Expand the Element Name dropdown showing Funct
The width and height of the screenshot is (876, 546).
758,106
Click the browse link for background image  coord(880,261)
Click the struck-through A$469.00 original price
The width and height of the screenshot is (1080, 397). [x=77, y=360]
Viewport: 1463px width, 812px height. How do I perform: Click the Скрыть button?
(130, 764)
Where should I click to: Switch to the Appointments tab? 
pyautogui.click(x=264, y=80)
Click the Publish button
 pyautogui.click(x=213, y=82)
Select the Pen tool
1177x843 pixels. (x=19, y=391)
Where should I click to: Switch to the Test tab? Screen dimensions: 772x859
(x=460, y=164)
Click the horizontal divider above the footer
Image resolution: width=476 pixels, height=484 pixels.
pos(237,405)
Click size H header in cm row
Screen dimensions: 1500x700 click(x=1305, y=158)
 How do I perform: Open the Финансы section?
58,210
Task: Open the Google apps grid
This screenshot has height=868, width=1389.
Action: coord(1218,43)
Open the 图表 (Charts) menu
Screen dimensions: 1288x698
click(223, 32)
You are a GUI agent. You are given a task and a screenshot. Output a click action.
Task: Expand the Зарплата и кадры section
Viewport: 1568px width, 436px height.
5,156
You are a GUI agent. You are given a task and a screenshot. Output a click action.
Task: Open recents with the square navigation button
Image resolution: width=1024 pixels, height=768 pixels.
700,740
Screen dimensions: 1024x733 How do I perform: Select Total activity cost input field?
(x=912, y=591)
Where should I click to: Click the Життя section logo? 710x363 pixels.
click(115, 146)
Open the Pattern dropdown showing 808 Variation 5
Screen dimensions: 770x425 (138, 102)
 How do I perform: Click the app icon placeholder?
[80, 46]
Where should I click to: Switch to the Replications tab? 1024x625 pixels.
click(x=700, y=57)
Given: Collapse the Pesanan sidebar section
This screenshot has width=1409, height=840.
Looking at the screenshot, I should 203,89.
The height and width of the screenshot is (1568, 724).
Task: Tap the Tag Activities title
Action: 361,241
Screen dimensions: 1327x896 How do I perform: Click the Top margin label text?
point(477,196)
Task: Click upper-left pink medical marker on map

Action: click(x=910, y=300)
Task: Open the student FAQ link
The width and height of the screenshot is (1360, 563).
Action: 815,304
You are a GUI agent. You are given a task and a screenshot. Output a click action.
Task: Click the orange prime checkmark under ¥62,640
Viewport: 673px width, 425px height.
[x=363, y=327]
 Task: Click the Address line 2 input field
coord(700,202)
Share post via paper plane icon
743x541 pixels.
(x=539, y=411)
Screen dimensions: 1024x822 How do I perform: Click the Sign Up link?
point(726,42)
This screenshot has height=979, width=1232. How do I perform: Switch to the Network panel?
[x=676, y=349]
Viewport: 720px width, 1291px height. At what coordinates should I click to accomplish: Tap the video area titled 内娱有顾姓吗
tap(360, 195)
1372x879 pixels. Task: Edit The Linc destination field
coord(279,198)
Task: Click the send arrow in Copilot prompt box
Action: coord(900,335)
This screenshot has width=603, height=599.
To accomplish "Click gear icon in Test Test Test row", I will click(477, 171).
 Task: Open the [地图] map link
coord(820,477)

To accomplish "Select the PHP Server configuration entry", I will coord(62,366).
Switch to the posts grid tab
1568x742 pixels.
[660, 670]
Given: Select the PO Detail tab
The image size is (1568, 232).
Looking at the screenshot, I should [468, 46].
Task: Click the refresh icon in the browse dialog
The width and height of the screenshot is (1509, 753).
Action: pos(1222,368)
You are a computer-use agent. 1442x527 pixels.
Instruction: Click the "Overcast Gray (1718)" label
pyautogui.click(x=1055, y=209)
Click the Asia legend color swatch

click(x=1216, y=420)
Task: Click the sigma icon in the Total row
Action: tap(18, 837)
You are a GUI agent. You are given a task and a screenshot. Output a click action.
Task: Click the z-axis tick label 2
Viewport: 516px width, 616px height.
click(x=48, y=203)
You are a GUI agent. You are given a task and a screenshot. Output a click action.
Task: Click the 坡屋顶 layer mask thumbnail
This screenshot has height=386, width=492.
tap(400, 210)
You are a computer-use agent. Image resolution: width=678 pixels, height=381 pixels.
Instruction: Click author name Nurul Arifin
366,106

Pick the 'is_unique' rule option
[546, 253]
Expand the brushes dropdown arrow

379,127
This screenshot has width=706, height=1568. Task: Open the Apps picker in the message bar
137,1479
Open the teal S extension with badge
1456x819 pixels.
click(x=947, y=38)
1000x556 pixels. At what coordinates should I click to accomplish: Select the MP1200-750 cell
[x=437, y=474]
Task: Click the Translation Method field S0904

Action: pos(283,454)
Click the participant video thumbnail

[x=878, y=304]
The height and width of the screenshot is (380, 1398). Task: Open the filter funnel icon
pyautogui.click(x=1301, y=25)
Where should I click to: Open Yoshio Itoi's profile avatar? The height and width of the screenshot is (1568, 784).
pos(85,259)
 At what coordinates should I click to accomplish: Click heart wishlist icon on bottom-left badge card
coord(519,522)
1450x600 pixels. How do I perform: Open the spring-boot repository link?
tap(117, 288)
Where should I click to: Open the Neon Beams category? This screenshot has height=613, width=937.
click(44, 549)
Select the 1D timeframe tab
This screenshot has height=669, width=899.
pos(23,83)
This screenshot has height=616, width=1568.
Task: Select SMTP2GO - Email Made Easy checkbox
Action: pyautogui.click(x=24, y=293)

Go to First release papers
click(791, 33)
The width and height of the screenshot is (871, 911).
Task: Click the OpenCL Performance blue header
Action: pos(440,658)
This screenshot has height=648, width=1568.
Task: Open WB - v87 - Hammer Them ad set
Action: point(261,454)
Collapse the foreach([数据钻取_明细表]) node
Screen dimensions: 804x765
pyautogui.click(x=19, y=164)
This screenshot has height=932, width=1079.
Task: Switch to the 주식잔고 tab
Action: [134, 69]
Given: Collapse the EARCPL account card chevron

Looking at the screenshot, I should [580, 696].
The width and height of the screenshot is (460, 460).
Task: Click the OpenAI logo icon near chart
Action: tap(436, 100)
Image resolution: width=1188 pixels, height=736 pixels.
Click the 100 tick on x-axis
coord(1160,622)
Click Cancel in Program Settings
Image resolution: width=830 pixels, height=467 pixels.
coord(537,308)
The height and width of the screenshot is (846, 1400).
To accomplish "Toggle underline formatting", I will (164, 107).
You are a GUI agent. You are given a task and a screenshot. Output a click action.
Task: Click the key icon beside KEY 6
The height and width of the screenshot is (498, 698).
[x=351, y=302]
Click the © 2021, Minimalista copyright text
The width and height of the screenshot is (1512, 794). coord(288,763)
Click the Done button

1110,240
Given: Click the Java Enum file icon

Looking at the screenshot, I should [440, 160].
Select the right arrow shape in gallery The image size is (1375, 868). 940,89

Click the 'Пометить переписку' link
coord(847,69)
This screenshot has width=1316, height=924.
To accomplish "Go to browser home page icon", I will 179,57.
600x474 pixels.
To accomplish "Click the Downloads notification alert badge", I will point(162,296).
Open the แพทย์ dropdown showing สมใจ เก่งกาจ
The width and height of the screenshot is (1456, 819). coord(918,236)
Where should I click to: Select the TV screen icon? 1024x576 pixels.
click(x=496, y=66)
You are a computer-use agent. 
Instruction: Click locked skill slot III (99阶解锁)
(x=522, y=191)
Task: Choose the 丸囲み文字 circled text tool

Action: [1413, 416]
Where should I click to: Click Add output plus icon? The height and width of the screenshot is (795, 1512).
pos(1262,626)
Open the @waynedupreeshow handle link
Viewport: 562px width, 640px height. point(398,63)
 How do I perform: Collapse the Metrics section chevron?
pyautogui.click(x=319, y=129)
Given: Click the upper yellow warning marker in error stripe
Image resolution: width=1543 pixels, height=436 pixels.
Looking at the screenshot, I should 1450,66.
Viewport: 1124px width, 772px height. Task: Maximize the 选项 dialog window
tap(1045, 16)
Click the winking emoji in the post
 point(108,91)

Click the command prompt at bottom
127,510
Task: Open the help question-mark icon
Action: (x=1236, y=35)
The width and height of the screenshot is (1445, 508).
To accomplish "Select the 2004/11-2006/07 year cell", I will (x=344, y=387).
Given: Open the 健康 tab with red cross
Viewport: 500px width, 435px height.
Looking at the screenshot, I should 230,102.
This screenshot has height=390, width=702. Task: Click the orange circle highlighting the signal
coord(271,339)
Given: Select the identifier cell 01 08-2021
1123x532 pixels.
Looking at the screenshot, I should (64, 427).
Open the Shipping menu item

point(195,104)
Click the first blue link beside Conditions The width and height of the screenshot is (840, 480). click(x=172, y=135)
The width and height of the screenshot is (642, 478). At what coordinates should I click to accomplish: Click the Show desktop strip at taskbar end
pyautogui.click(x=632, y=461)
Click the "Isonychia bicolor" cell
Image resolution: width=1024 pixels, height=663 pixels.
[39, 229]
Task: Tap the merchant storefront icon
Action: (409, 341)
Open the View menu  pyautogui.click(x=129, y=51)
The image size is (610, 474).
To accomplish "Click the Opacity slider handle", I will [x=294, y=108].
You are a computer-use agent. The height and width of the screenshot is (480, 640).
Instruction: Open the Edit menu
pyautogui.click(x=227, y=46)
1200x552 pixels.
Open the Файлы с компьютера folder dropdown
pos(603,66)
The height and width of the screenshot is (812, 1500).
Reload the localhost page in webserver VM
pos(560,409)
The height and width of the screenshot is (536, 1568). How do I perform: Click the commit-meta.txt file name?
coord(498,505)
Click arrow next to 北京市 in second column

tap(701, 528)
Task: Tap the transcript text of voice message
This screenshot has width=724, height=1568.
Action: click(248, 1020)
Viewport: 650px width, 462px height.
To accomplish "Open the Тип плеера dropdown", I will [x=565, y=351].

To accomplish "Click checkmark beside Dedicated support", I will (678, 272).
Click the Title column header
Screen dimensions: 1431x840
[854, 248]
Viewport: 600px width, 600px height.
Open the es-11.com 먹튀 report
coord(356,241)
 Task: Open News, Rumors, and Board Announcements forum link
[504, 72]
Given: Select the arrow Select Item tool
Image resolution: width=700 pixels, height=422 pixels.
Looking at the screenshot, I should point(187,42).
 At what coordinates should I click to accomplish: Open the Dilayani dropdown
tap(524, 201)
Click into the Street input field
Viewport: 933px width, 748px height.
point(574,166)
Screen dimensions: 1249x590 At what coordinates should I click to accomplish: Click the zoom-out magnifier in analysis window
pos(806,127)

⁂

About this task: Copy out every line in the records where the word "beside" is found.

Answer section:
Task: Click the key icon beside KEY 6
Click the first blue link beside Conditions The width and height of the screenshot is (840, 480). click(x=172, y=135)
To accomplish "Click checkmark beside Dedicated support", I will (678, 272).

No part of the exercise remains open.